More than 150 Chinese traders and tourists are crossing over into Nepal from the new border point every day.
However, Nepali traders are still finding it difficult to cross over into China, and have to rely on local drivers from Rasuwa to transport goods from Kerung.
Says Ramesh Baral of the Nepal-China Businessmen Association: “The Chinese give one-day entry passes to Rasuwa locals, but not to all Nepali traders. This is not good for free trade. It has to change.”
Why is Kodari still closed?
Nepal’s most important trade route with China via Kodari was damaged by last year’s earthquake.
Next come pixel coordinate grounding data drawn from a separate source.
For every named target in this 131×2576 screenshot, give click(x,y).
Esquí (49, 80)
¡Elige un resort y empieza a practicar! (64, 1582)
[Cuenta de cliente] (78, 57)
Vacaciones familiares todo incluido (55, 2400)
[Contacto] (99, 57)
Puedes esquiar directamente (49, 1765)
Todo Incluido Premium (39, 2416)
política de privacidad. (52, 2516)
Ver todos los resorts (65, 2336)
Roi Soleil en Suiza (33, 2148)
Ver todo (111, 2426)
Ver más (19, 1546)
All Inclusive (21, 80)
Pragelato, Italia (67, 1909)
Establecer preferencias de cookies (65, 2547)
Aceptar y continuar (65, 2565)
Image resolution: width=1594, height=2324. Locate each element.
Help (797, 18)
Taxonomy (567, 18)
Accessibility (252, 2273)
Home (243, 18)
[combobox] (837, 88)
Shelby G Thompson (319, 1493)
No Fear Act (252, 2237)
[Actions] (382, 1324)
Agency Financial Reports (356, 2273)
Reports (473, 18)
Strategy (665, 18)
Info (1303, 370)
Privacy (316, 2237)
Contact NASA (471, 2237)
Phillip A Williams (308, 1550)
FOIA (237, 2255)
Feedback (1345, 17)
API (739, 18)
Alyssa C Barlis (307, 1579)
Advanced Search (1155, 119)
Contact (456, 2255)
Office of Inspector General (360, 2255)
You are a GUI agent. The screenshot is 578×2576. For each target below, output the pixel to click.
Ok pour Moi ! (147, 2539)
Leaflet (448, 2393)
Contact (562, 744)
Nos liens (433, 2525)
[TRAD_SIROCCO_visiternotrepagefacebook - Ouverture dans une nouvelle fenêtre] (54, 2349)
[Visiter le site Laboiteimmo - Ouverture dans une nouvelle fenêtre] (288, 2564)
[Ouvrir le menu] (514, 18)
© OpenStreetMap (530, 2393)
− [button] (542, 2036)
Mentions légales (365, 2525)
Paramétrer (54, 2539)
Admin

After the Indian blockade, Nepal repeatedly requested China at the highest level to reopen this route, but despite its assurances Beijing has not made moves to do so.
“The Kodari Highway is no longer obstructed by earthquake-triggered landslides, and our office at Tatopani is in operation, but the Chinese are not allowing the cargo trucks to cross over into Nepal,” said Dibya Raj Pokhrel, chief of the Department of Customs at Tatopani.
In March, when Prime Minister KP Oli visited Beijing, Nepal and China signed a 10-point agreement on trade and transit. But Oli failed to convince the Chinese leadership to reopen the Kodari Highway.
China is reportedly worried that Kodari was a conduit for free-Tibet activists and wants to keep it sealed, preferring to make Kerung — where the movement of people is easier to control — the new entry point. Chinese officials cite the damage caused by the earthquake and the continuing danger of landslides as the reason for the closure of Kodari.
Last week, the Ministry of Foreign Affairs (MoFA) sent a letter to the Chinese government requesting the resumption of movement of people and goods through Kodari. Said MoFA’s Jhabindra Aryal: “We are still waiting for a response from China. We have proposed to set up a mechanism to clear backed-up cargo even if customs, immigration and quarantine offices cannot be restored immediately.”